Waters is a senior member of the Congressional Black Caucus. Last month, the chairman of that group, Rep. Emanuel Cleaver, told the Huffington Post that green jobs had little meaning for his constituents. "African-Americans out there were saying, 'What do we have in common with this new, green technology?'" Cleaver told the website.
The skepticism from Waters and Cleaver comes after a Washington Post-ABC poll, published July 26, found serious erosion in liberal Democratic support for Obama's jobs policies. "The number of liberal Democrats who strongly support Obama’s record on jobs plunged 22 points from 53 percent last year to 31 percent," the Post reported.
That skepticism is based on real-world evidence. "In the Bay Area as in much of the country, the green economy is not proving to be the job-creation engine that many politicians envisioned," says the New York Times in a new report from California. "President Obama once pledged to create five million green jobs over 10 years. Gov. Jerry Brown promised 500,000 clean-technology jobs statewide by the end of the decade. But the results so far suggest such numbers are a pipe dream."

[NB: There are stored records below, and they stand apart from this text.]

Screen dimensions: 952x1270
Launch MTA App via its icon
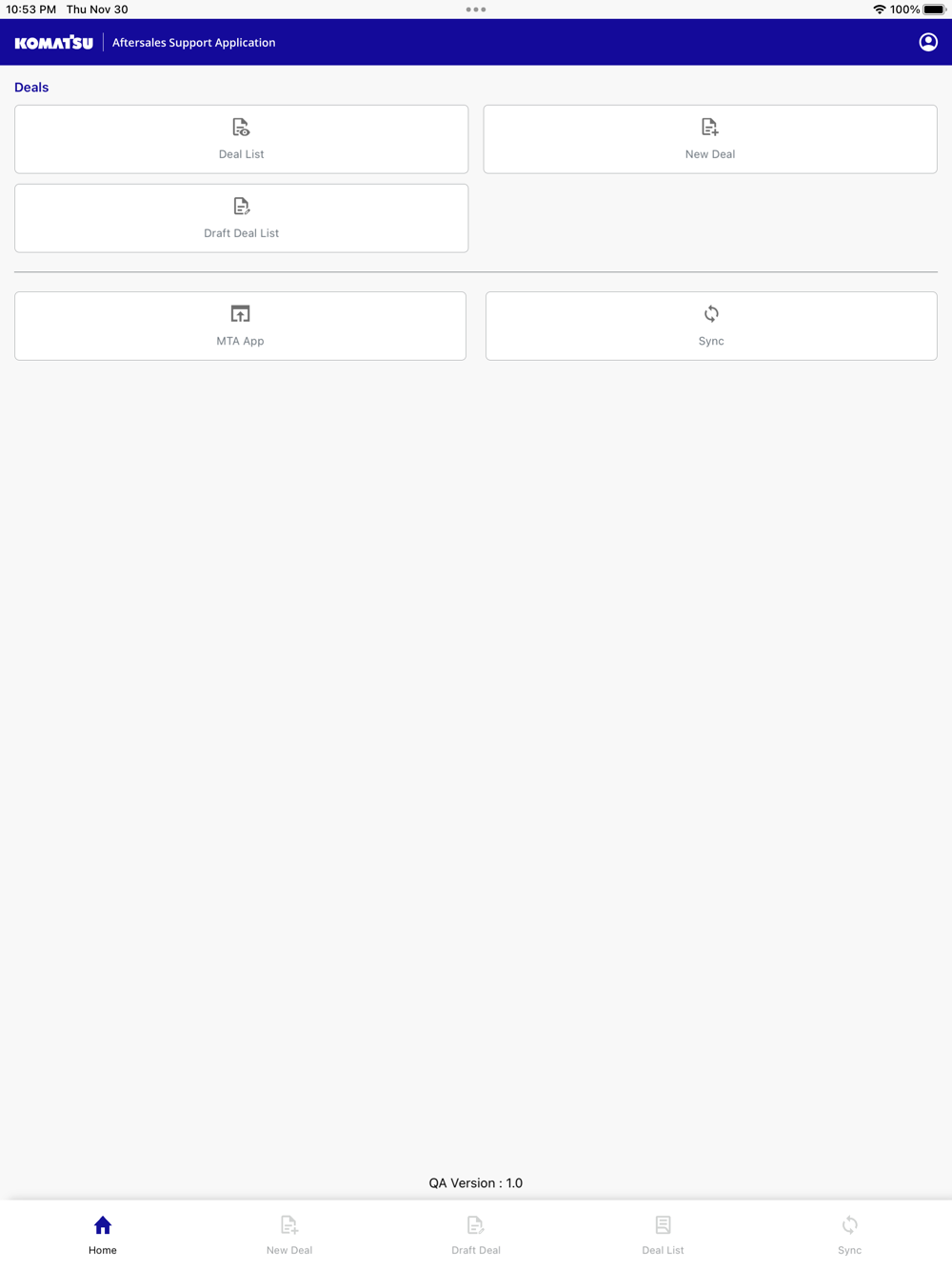click(x=240, y=313)
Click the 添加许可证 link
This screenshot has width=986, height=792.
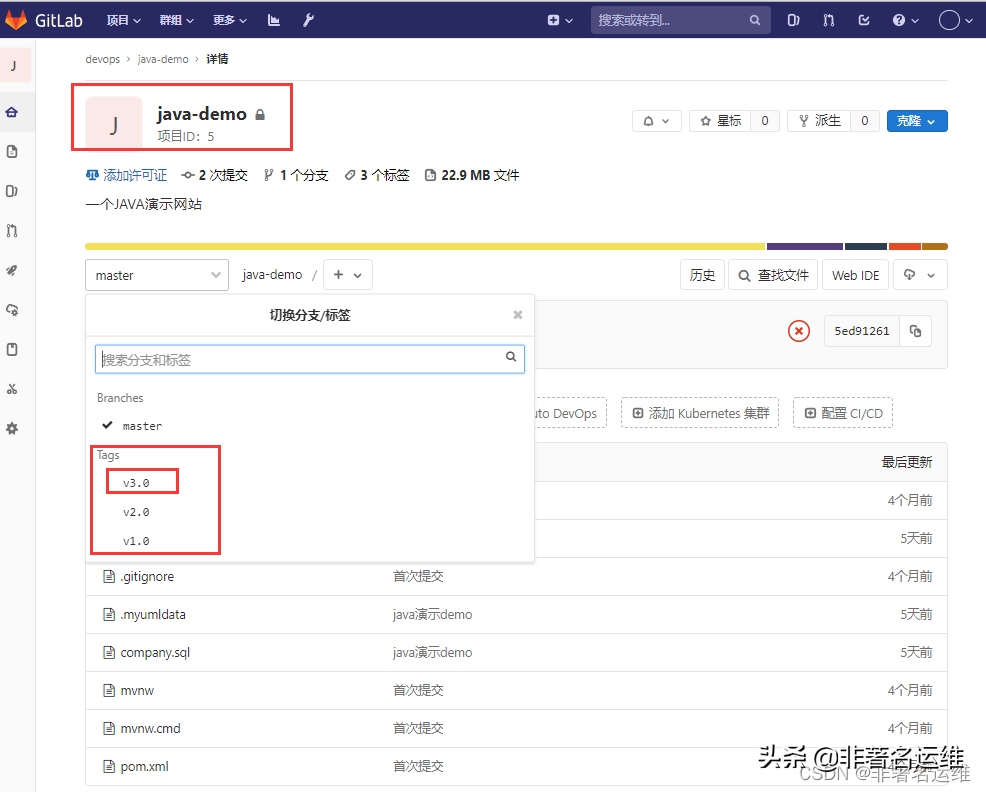(134, 174)
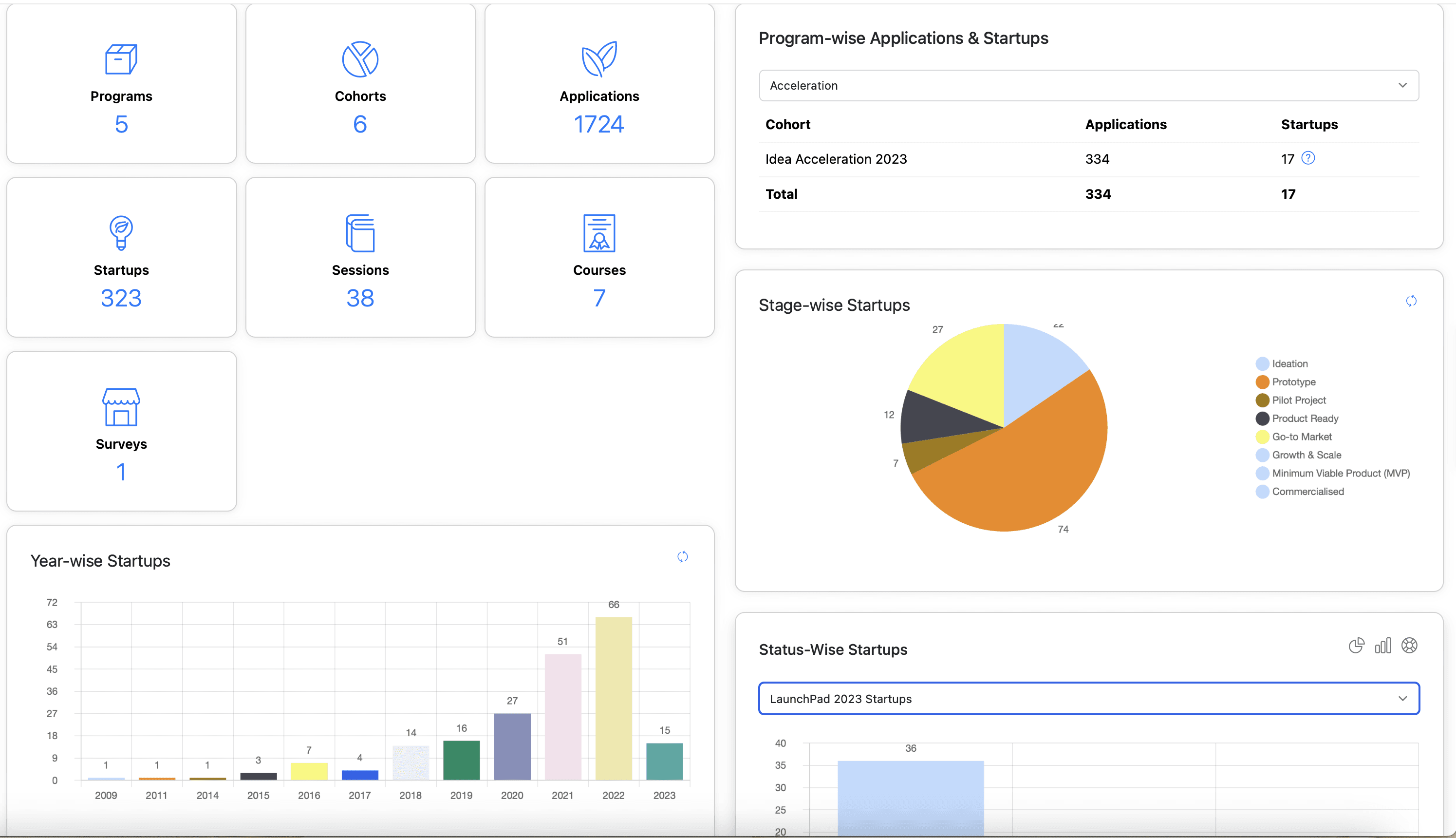Click the Startups lightbulb icon
The width and height of the screenshot is (1456, 838).
click(x=121, y=233)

For example, the paper reports that California received $186 million in the stimulus bill for the purpose of weatherizing homes. So far, the state has spent about half of the money and created the equivalent of 538 jobs. "The weatherization program was initially delayed for seven months while the federal Department of Labor determined prevailing wage standards for the industry," the Times reports. "Even after that issue was resolved, the program never really caught on as homeowners balked at the upfront costs."